Exclude the pictures and transcribe the rest of the data below exactly.
== == ==
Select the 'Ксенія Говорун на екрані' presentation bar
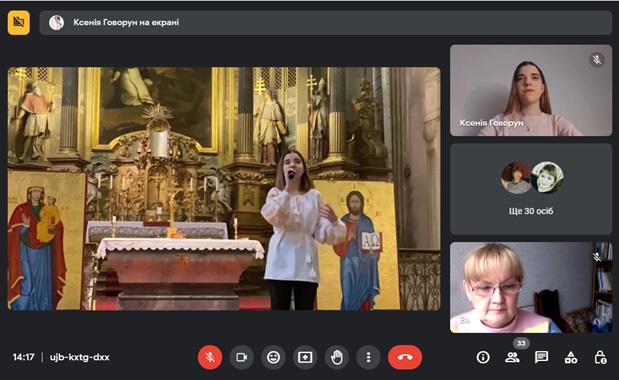Screen dimensions: 619x380 point(326,22)
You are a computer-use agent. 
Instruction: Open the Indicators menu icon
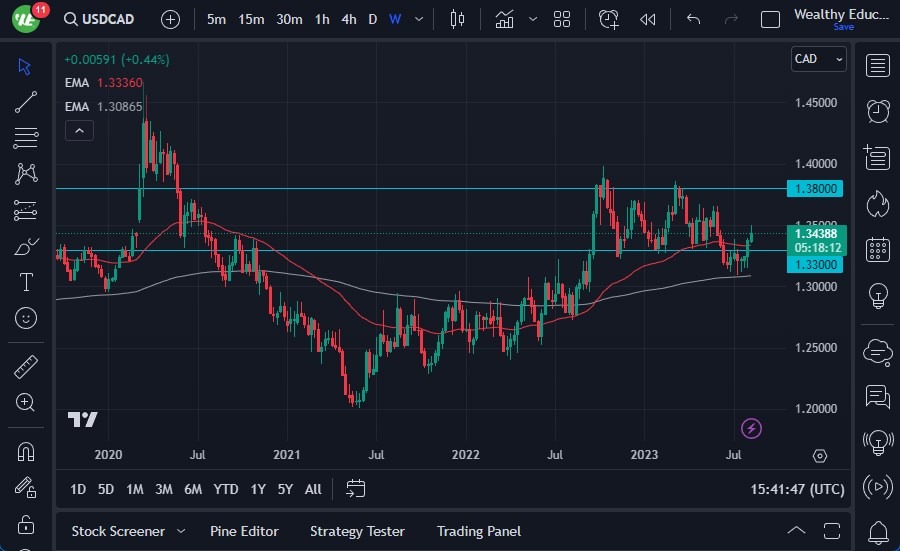pyautogui.click(x=504, y=19)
== == ==
(ANSWER SECTION)
Select the 'Ксенія Говорун на екрані' presentation bar
Screen dimensions: 619x380 point(326,22)
You are a computer-use agent. 
Instruction: Open the Indicators menu icon
pyautogui.click(x=504, y=19)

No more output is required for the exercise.